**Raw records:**
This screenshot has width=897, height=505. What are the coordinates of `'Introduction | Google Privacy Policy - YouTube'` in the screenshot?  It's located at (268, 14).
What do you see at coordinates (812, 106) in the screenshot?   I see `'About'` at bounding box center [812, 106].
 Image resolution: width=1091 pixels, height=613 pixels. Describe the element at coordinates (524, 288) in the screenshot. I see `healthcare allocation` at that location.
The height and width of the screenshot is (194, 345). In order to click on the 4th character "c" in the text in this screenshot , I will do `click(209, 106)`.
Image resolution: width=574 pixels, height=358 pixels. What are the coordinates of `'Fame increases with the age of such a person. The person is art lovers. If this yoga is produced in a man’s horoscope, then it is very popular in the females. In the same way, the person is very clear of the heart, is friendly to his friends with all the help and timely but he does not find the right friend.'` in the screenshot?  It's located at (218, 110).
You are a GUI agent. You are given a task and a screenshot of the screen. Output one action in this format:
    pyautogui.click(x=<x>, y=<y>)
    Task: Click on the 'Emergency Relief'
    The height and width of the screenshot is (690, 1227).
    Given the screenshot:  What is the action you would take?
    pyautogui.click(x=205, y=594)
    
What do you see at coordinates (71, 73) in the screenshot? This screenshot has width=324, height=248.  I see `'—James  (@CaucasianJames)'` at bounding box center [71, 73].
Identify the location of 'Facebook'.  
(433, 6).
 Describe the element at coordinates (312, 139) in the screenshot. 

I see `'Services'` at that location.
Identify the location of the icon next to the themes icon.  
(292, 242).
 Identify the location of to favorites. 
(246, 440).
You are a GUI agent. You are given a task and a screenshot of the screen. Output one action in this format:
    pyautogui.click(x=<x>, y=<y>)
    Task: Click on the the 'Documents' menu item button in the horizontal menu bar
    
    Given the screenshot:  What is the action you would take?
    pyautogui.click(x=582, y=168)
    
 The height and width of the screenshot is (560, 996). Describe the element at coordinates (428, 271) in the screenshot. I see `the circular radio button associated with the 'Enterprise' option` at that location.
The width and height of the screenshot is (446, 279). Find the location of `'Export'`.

**WHAT THE TASK REQUIRES:**
Copy out the lines between the line containing "Identify the location of the" and the line containing "(246, 440).", inclusive, keeping the requests. Multiply each coordinate in the answers by 1.2 and round it to a whole number, with halves rounded up.

**OUTPUT:**
Identify the location of the icon next to the themes icon.  
(350, 290).
 Identify the location of to favorites. 
(295, 528).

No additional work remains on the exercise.